È sbagliato e fuorviante fare parallelismi forzati tra contesti diversi come rivolta dei forconi e le rivolte dei paesi arabi com’ è stato fatto sia dai manifestanti stessi che da alcuni compagni.
Innanzitutto cambia la composizione sociale, in un paese imperialista come il nostro rispetto a un paese oppresso dall’imperialismo come qualsiasi paese teatro delle rivolte, la piccola borghesia è relativamente maggiore nella composizione di classe rispetto ai paesi arabi. Nelle proteste a piazza Tahrir, a Tunisi, in Marocco e così via sicuramente in piazza stavano anche piccoli imprenditori, commercianti e autotrasportatori, ma non ne erano l’anima della protesta, non erano le loro parole d’ordine a guidarla ma al contrario essi si sono accodati a quelle più generali di pane e lavoro a cui si è aggiunta poco dopo quella della necessità di un cambiamento politico radicale. In Egitto la spina dorsale della protesta che ne spiega anche la sua maggiore tenuta nel tempo rispetto ad altri paesi quali la Tunisia ad esempio è rappresentata dalla classe operaia relativamente sviluppata e organizzata in sindacati che fino a ieri erano illegali, a cui si somma la forza dei giovani proletari e ribelli ultras.

Altra diversità non indifferente è l’appoggio popolare, se è vero che i soggetti sociali che animano i forconi siano una parte del popolo ciò non significa che ne abbiano l’appoggio, loro stessi per mezzo in una recente dichiarazione del leader Ferro, ci dicono che la nuova ondata di blocchi, originariamente prevista per Lunedi 6 Febbraio, da un lato avrebbe interessato solo le raffinerie e non il trasporto di merci “per non colpire il popolo siciliano”, dall’altro non è sicuro che questi blocchi ridimensionati vengano attuati in quanto non si vuole incorrere in misure di precettazione da parte delle questure. O il popolo è parte integrante di un movimento o non lo è. In questo caso sembra che dal movimento stesso venga trattato come oggetto passivo ed esterno ad esso “con cui fare i conti” per evitare di inimicarselo piuttosto che soggetto interno e attivo.

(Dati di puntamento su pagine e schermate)

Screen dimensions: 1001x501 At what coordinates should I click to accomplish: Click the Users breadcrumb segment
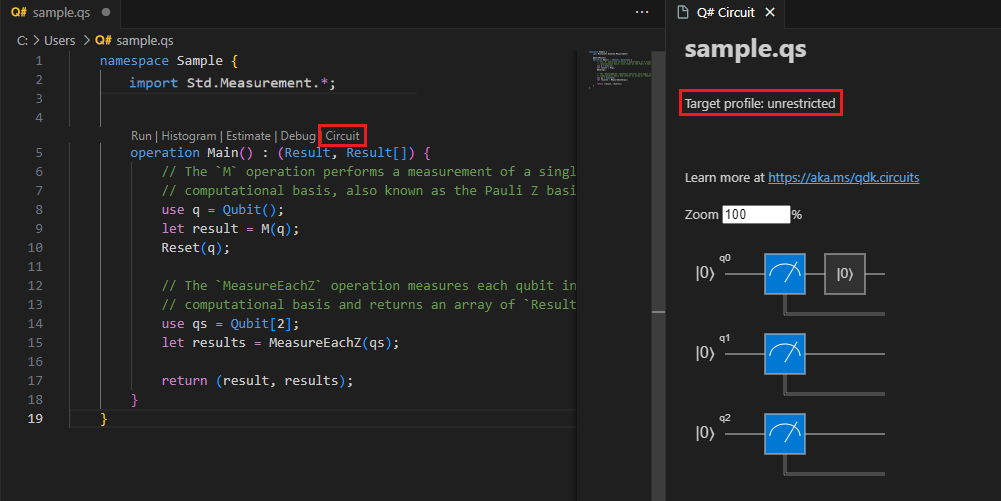tap(60, 40)
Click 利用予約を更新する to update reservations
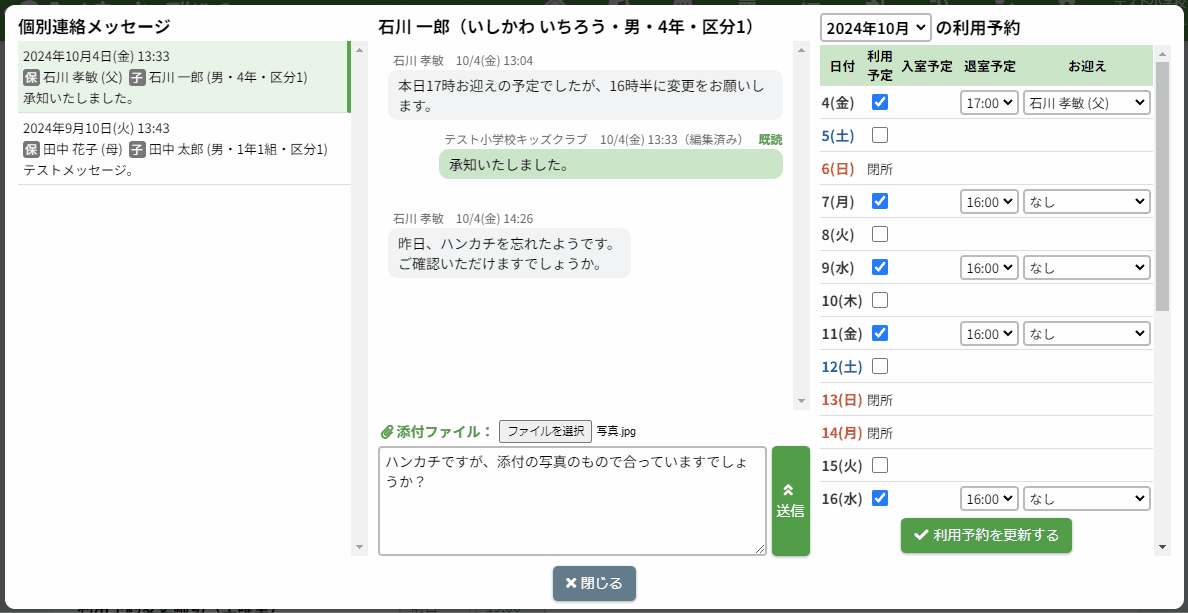1188x613 pixels. click(986, 535)
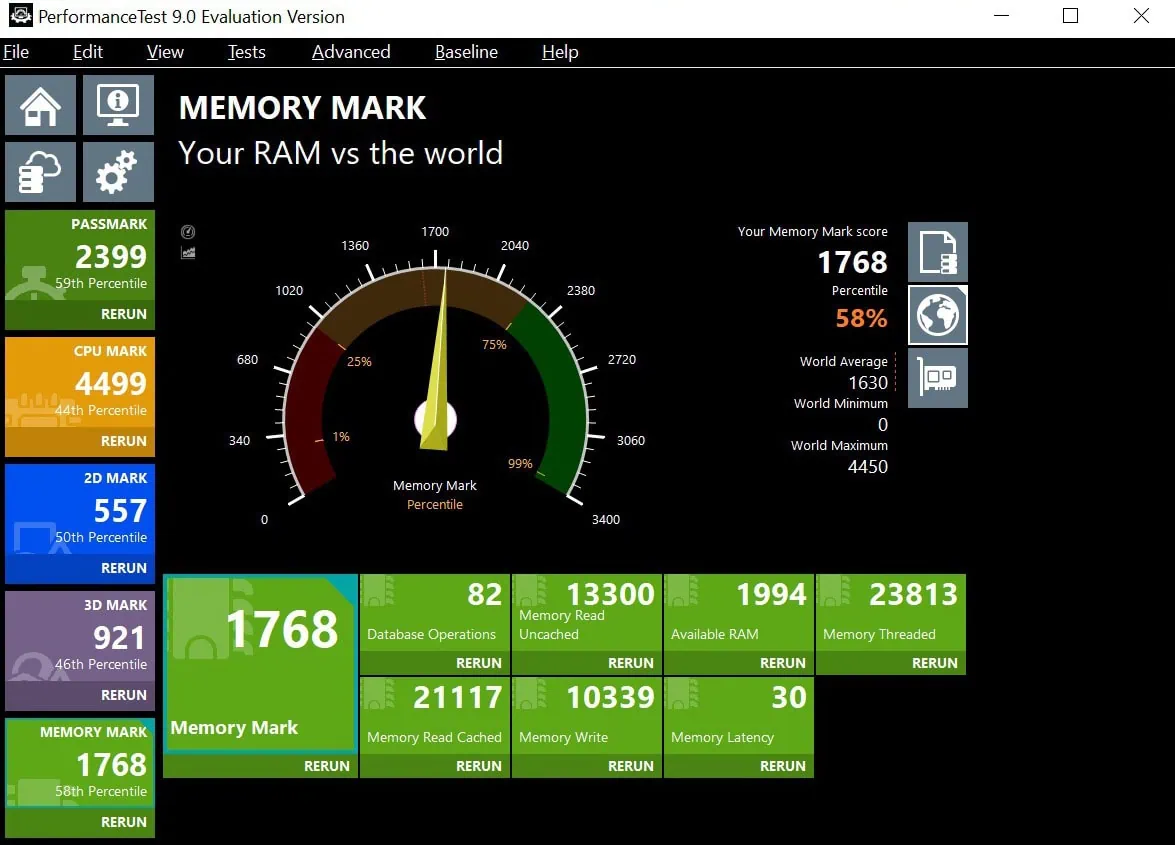The height and width of the screenshot is (845, 1175).
Task: Select the 2D Mark score tile
Action: (80, 510)
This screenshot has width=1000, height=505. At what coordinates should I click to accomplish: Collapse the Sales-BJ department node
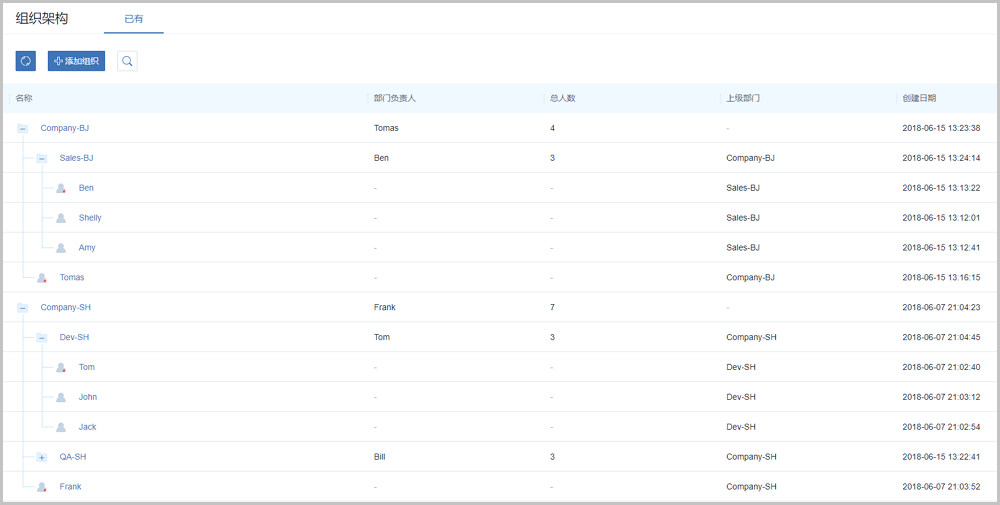(x=42, y=158)
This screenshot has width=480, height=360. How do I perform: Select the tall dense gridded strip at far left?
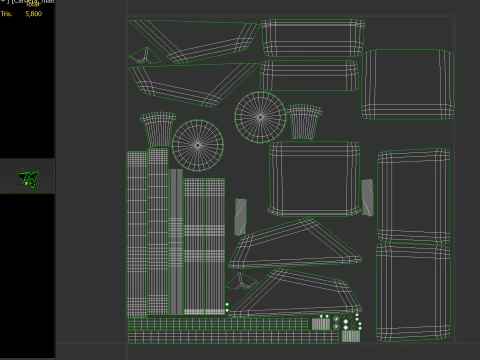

**Compiti da svolgere**.
A. Riporta parola per parola il passo del brano sui forconi che comincia con "È sbagliato e" e finisce con "da alcuni compagni.".
B. Riprendi il brano sui forconi e prosegui dopo la sua ultima frase.
Le voci qui sopra sono materiale a sé, distinto dal brano.

**Le risposte**.
A.
È sbagliato e fuorviante fare parallelismi forzati tra contesti diversi come rivolta dei forconi e le rivolte dei paesi arabi com’ è stato fatto sia dai manifestanti stessi che da alcuni compagni.

B.
Se è vero che in certe provincie del sud-est la partecipazione ha coinvolto anche interi comuni ciò non ci autorizza ad assurgere un caso particolare a generale e delineante gli aspetti del movimento nel suo complesso, così come se dalle parti di Castelvetrano alcuni giovani inneggiavano al boss latitante Messina Denaro non significa che in piazza erano tutti mafiosi ma ci deve fare ragionare su quanto sia ampio il lavoro da fare tra le masse piuttosto che esaltare tutto ciò che si muove a priori.

Strumentale e controproducente invece è far leva sugli slogan populistici anti-partito e anti-sindacato quando è evidente che essi sono mossi da una sorta di “ricatto” verso i referenti politici di questi settori che notoriamente fanno capo ad ambienti di destra, principalmente lo MPA di Lombardo, finalizzato ad un ritorno economico garantito dal clientelismo elettorale.
La natura populista di tale posizione “apolitica” ci è confermata sempre da Ferro che ha detto ufficialmente di non escludere l’ eventualità che il movimento si costituisca in partito politico, in tal modo qualora i referenti politici nei palazzi regionali non potessero più tutelare queste categorie, si entrerebbe in competizione diretta con essi proprio sullo stesso terreno elettorale e istituzionale, altro che movimento antisistema!

Per concludere, tornando all’obiettivo principale della lotta contro padroni e governo Monti, bisogna evitare di intraprendere scorciatoie di sorta che poi si rivelano solo spreco di tempo e di energie, se si assume un approccio acritico che vede in ogni blocco stradale la rivolta, si rischia di scambiare lucciole per lanterne. Con questo approccio si rincorrono, in maniera velleitaria, soggetti sociali che sanno già cosa vogliono e come lo vogliono ottenere dal loro punto di vista di classe, con l’illusione di prenderne la testa o indirizzarne meglio pratiche e azioni.
Questo approccio che segue il principio che tutto ciò che si muove e arreca disagio è giusto a priori, o addirittura è rivolta popolare, è figlio del movimentismo che dopo trent’anni di messa in pratica dovrebbe essere archiviato in favore di un lavoro politico indirizzato all’organizzazione politica e alla strutturazione delle lotte seguendo una strategia ben precisa per raggiungere l’obiettivo e arricchita da una flessibilità tattica contingente che è cosa ben diversa dal “movimento per il movimento”.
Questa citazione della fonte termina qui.